Monday, July 12, 2010

BP Defends Record As 'Safe And Reliable' Despite Hundreds of Egregious Violations

BP not even interested in doing any clean up, says contractor...



by Lucia Graves | Monday, July 12, 2010 | The Huffington Post

Despite a clear public record to the contrary, BP is continuing its public relations effort to define the blowout that has been spewing oil into the Gulf for nearly three months as an isolated departure from a record of safe and sound practices. The latest BP executive to parade out the claim is Bob Dudley, BP's Gulf Coast Restoration Organization director, who told PBS's Ray Suarez that other than the obvious belching counterexample, "there is nowhere that I believe that there was a systematic lack of emphasis and attention to safe and reliable operations for our people and equipment."

Bob Dudley said in a PBS interview last week that claims against BP's safety record are dated and tied to a single accident -- the Texas City refinery explosion that killed 15 people in 2005.

"There were a particularly large number of violations around that one incident," said Dudley of the Texas City incident. "And as a result of that accident, it shook the company up. The new management of the company who put in place the -- almost the drive in the company about safe and reliable operations -- became the way we started every meeting. That was the way we sat down and planned every project. This was just sort of getting itself deeply ingrained in the company."
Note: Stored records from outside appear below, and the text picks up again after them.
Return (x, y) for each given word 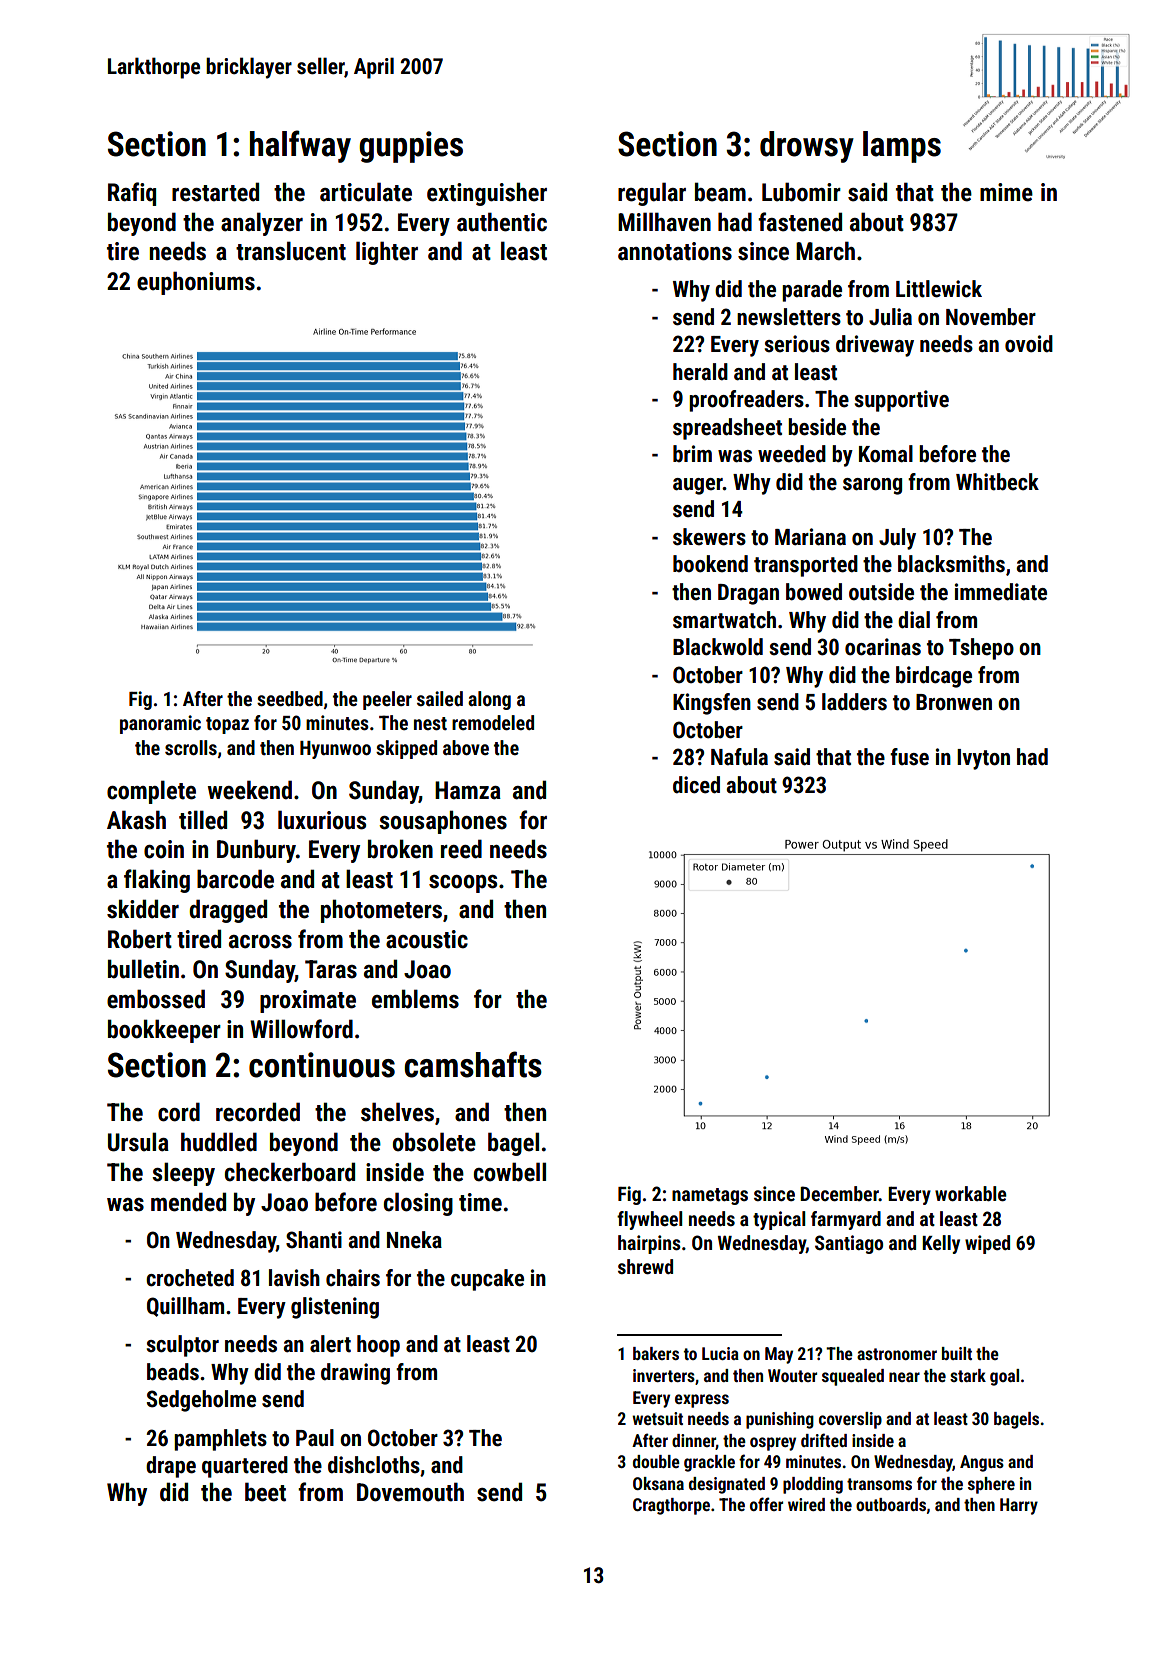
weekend (250, 790)
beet (265, 1492)
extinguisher (487, 194)
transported (806, 566)
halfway (300, 146)
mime (1006, 192)
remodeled (493, 722)
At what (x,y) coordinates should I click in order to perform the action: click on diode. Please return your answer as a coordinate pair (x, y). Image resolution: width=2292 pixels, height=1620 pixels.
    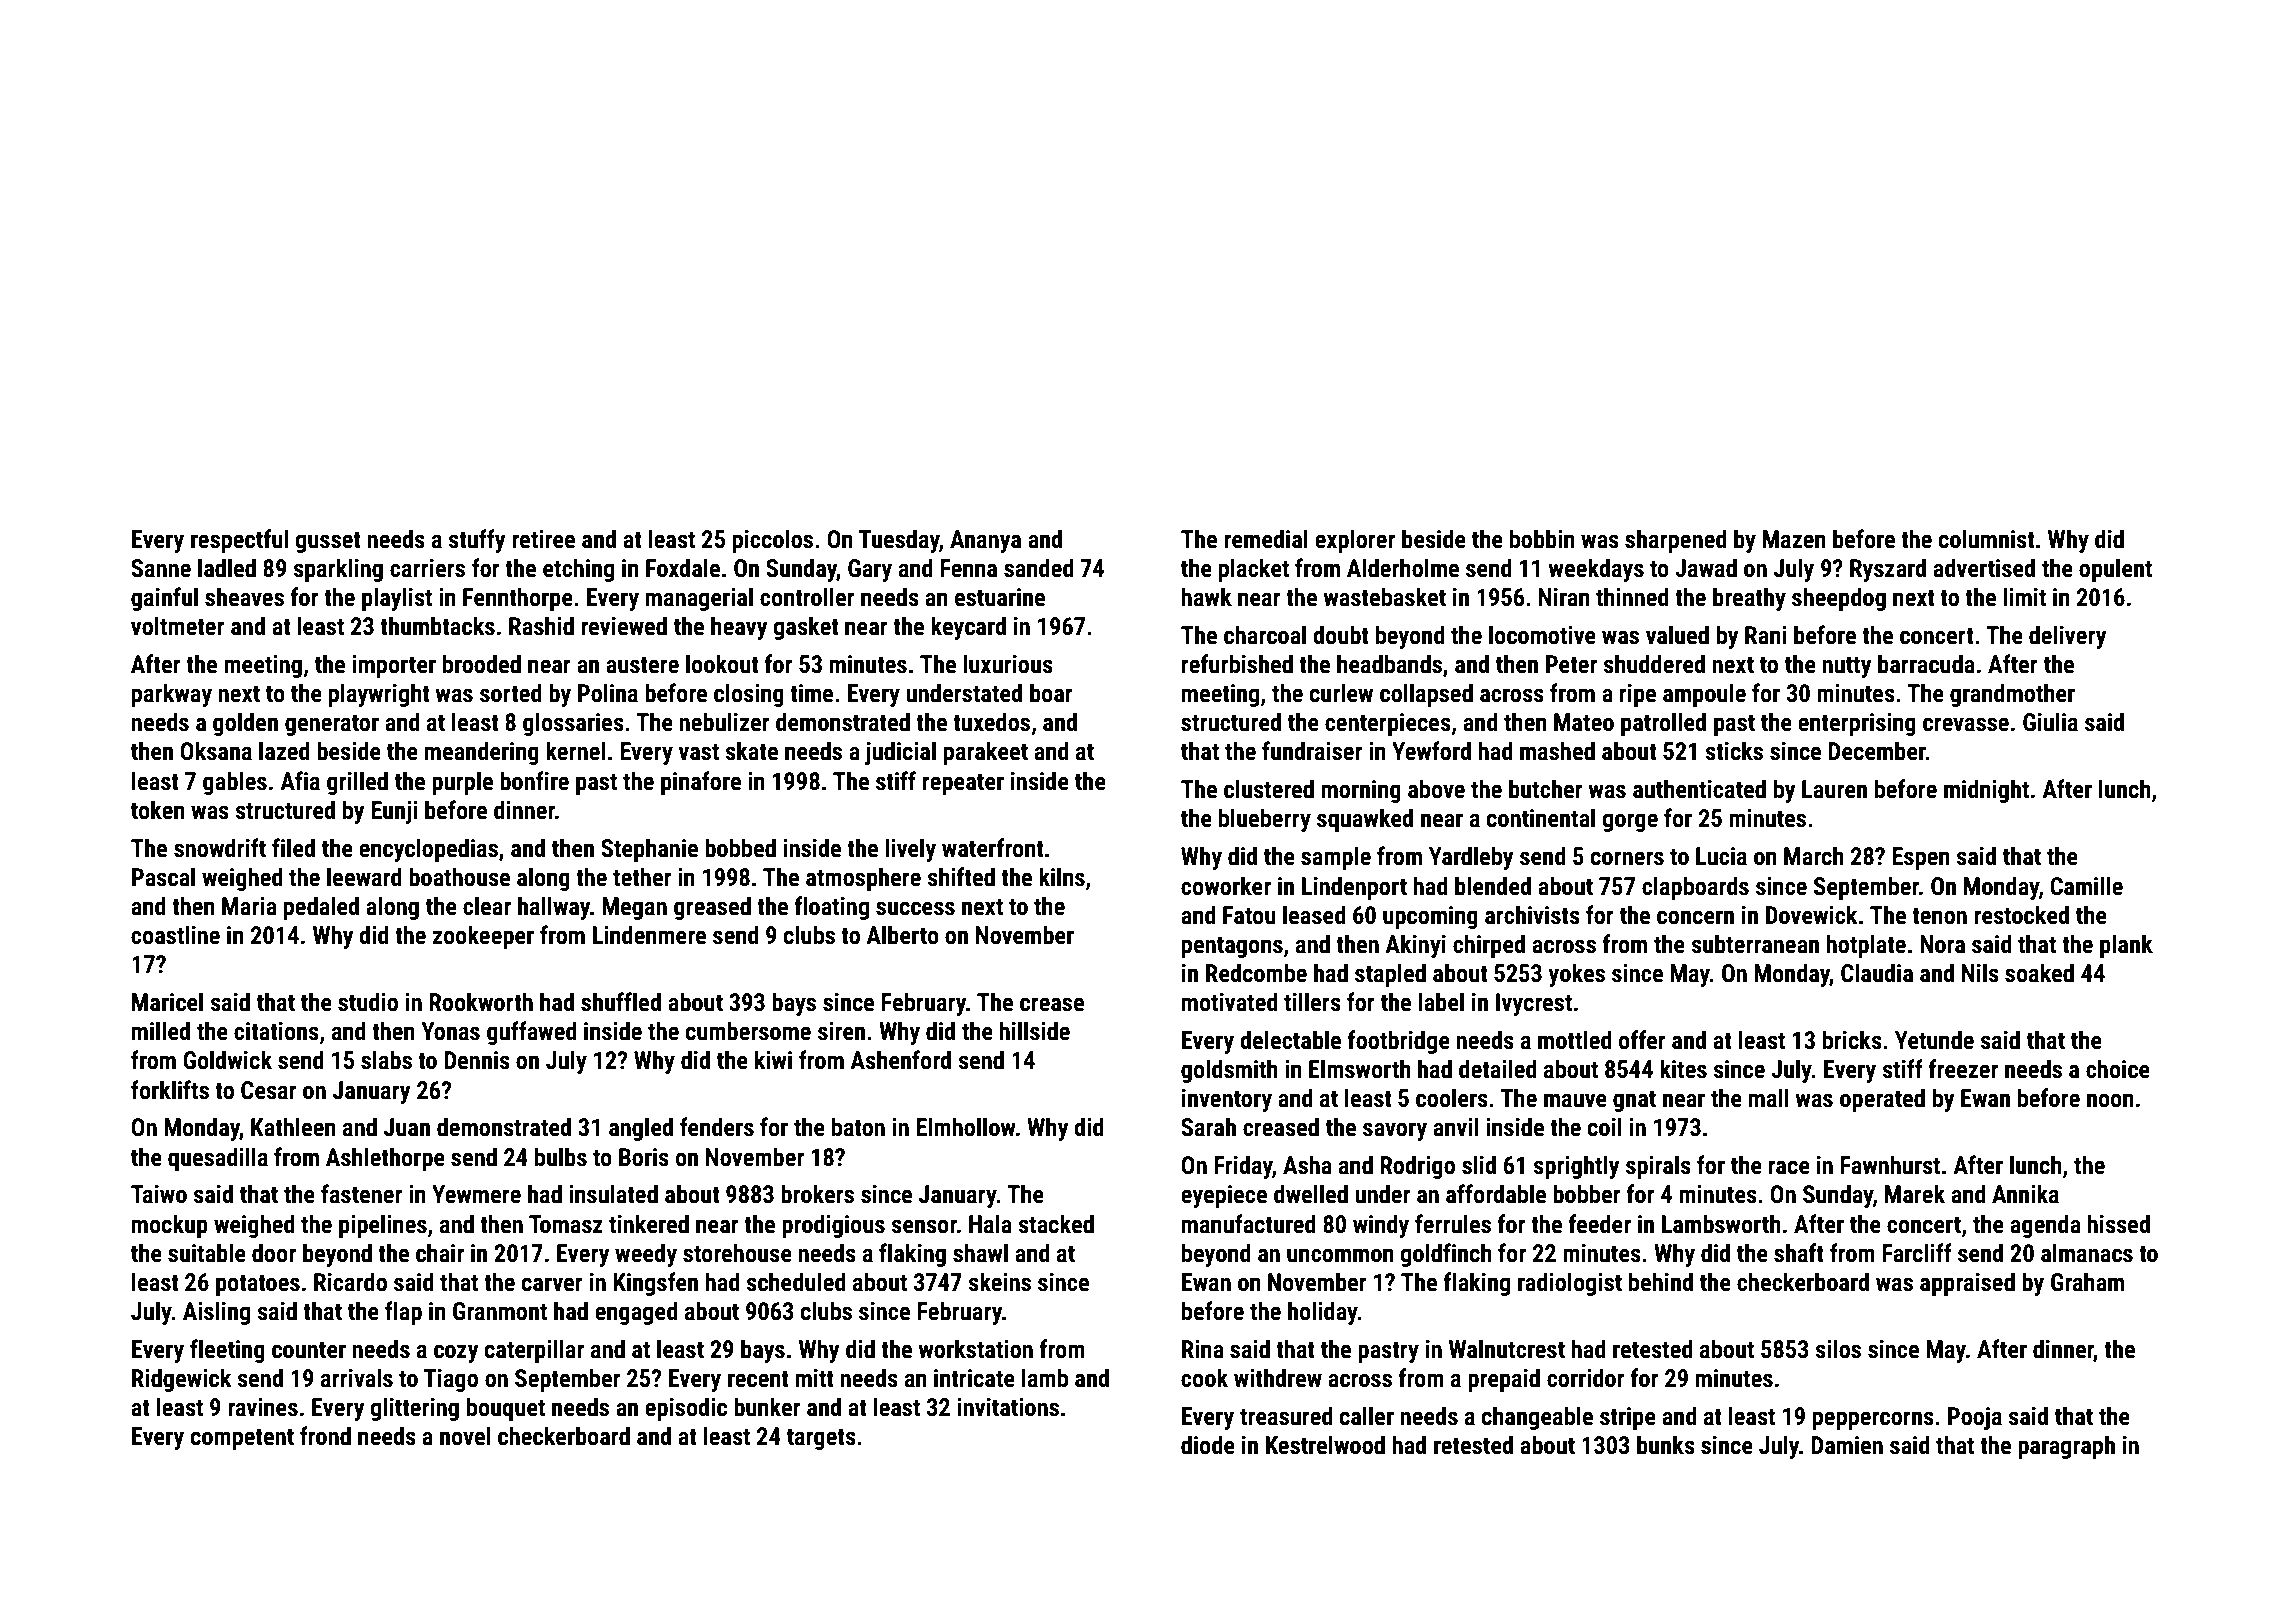
    Looking at the image, I should click on (1208, 1445).
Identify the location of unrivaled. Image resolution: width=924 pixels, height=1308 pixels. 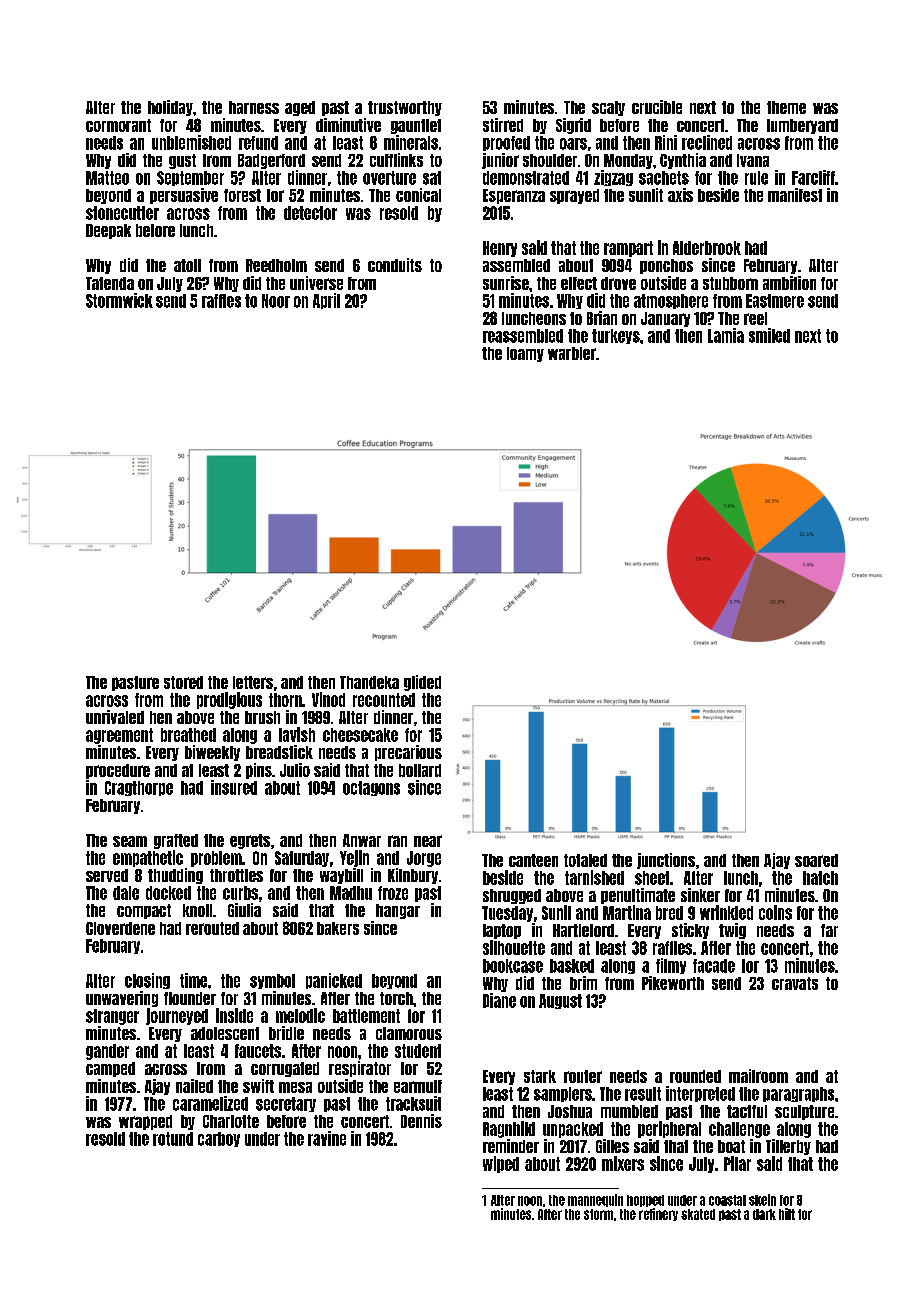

The new "safe and reliable" leadership appears to refer BP's CEO Tony Hayward, who took the reigns from long-standing CEO John Browne in May 2007.

But reports show BP has a long track record of egregious safety violations that continued under Hayward's watch. An analysis by the Center for Public Integrity found BP refineries produced 97 percent of all flagrant violations reported in the refining industry over the past three years. Jim Morris and MB Pell report:
BP received a total of 862 citations between June 2007 and February 2010 for alleged violations at its refineries in Texas City and Toledo, Ohio. 
Of those, 760 were classified as "egregious willful" and 69 were classified as "willful." Thirty of the BP citations were deemed "serious" and three were unclassified. Virtually all of the citations were for alleged violations of OSHA's process safety management standard, a sweeping rule governing everything from storage of flammable liquids to emergency shutdown systems. BP accounted for 829 of the 851 willful violations among all refiners cited by OSHA during the period analyzed by the Center.

Top OSHA officials told the Center in an interview that BP was cited for more egregious willful violations than other refiners because it failed to correct the types of problems that led to the 2005 Texas City accident even after OSHA pointed them out. In Toledo, problems were corrected in one part of the refinery but went unaddressed in another. Jordan Barab, deputy assistant secretary of labor for occupational safety and health, said it was clear that BP "didn't go nearly far enough" to correct deficiencies after the 2005 blast.

"The only thing you can conclude is that BP has a serious, systemic safety problem in their company," Barab said.
In the wake of these citations, BP has been sued for problems ranging from a giant oil spill in the Alaskan arctic tundra to dozens of safety violations at an oil refinery in Ohio. Many of the violations happened under Hayward's tenure.

In 2007, BP paid nearly $21 million to U.S. officials for multiple safety violations and reckless behavior. Much of that sum was paid in October of that year, when BP plead guilty to a misdemeanor violation of the Clean Water Act; the company agreed to serve three years probation, pay $4 million to the National Fish and Wildlife Foundation to support research and activities on the North Slope, pay $4 million in restitution to the State of Alaska, and pay a $12 million fine for spilling 200,000 gallons of crude oil onto the Alaskan tundra in March 2006. The same month, BP was also sued for $41,000 by the Minerals Management Service for various safety violations and paid a $6,350 fine for failing to perform adequate corrosion protection inspections at three underground gasoline storage tanks. In June 2007, the Michigan Department of Environmental Quality fined BP another $869,150 for leaking underground gasoline storage tanks.

CEO Tony Hayward came onboard in May 2007, but BP's safety record did not improve.

In 2009, OSHA fined BP a record $87 million for more than 700 safety violations at its Texas City refinery - a long 4 years after the explosion Dudley claims "shook the company up" in its approach to safety. OSHA determined that BP was in non-compliance with the settlement agreement, finding 270 "notifications of failure to abate" and 439 new willful violations.

In 2010, BP paid over $3 million in fines for 42 willful safety violations at its Ohio refinery.

That's not a standard record, even in the oil industry. Analysis by CPI shows that only one other refinery has received an "egregious willful" citation between June 2007 and February 2010 -- and that was a single citation, compared to BP's 760 during the same period.